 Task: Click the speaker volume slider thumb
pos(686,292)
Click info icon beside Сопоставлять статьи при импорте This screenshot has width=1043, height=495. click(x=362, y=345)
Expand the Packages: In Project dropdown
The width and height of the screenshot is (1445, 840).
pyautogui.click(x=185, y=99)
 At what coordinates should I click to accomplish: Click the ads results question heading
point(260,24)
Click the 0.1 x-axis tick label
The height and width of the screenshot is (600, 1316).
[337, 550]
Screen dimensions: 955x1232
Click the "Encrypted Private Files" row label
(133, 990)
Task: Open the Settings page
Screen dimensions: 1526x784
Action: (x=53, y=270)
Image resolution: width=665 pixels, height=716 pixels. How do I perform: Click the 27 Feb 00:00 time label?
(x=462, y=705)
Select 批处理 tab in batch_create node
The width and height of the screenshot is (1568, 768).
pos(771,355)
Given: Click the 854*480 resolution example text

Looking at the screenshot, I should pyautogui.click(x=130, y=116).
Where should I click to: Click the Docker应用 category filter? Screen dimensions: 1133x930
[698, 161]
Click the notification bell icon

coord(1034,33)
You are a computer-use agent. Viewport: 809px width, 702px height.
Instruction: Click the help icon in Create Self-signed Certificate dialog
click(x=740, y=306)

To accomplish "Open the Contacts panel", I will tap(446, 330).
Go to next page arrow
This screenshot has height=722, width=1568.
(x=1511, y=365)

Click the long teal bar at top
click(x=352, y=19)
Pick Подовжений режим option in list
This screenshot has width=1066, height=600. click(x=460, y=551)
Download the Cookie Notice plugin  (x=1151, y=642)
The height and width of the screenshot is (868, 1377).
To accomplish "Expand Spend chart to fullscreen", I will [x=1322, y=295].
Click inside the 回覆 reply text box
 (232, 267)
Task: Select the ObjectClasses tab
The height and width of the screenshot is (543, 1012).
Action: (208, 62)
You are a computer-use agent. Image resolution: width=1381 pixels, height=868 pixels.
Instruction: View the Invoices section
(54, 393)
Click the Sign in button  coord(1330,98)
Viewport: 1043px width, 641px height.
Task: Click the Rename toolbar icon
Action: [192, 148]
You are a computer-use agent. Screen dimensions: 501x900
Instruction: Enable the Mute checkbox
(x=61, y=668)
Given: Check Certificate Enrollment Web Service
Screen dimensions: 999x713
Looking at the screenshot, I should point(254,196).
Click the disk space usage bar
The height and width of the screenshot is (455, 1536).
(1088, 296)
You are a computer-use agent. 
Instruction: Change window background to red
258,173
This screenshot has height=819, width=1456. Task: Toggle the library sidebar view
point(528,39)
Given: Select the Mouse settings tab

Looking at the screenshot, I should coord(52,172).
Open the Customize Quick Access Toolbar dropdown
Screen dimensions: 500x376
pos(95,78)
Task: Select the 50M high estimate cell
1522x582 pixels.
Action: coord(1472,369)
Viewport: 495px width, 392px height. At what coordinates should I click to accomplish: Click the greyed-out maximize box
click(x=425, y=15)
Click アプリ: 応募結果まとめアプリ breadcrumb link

What to produce
Copy out the items above word for word, from the line with "Given: Click the" to the line with "will tap(446, 330).", including both of those lines.

Output
Given: Click the 854*480 resolution example text

Looking at the screenshot, I should pyautogui.click(x=130, y=116).
Where should I click to: Click the Docker应用 category filter? Screen dimensions: 1133x930
[698, 161]
Click the notification bell icon

coord(1034,33)
You are a computer-use agent. Viewport: 809px width, 702px height.
Instruction: Click the help icon in Create Self-signed Certificate dialog
click(x=740, y=306)

To accomplish "Open the Contacts panel", I will tap(446, 330).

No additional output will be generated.